The study wasn’t poorly communicated, it wasn’t communicated at all. The global mob is not demanding an apology for the communication or lack of communication, it’s demanding an apology for Facebook playing God and doing unannounced, unsolicited, unapproved studies on ordinary, average people.

And: “We never meant to upset you?”

Really? That makes it all better, doesn’t it? Especially when you have Facebook global head of policy Monika Bickert saying that the company’s spooky mind-altering studies were all about innovation. So it was really all for our own good in the long run.

Facebook, here’s a good apology:

“I’m sorry, we screwed up. I apologize, and it won’t happen again.”
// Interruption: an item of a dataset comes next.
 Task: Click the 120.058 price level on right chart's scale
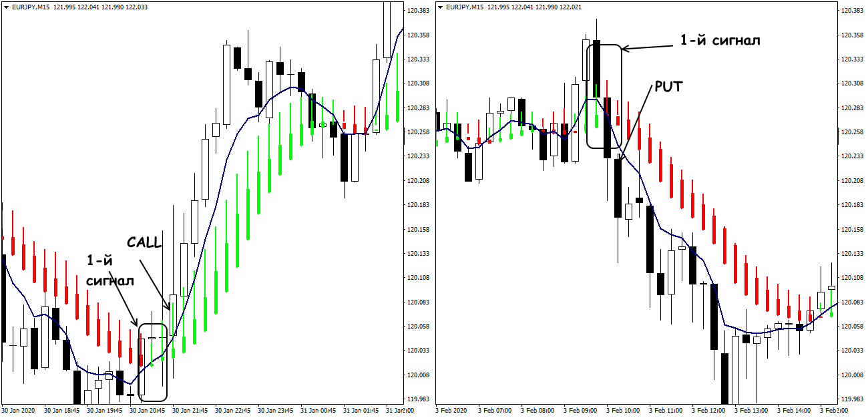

But Facebook probably doesn’t really get it yet, or understand the problem. After all, its entire modus operandi, its business model, is predicated on altering our minds by presenting a certain slice of life to us through its usually-bubbly reality bubble creator, EdgeRank.

In a very real sense, the entirety of Facebook is a massive unregulated billion-person psychology experiment, with controls and dials and buttons that are very much private, very much unknown, very much proprietary trade secrets. How do we know what Facebook has included in that algorithm that makes us happier, or grumpier, or more likely to click on ads and buy stupid shit?

Psychology experiments are regulated precisely because people matter, and consequences happen.

What if, for example, one of those 700,000 people had been suffering from depression, secretly, and as a result of seeing sad stories, took his or her life? Would Facebook have been responsible?

A real apology requires a real understanding of the real actions you took. I don’t see any of that yet from the big blue monster.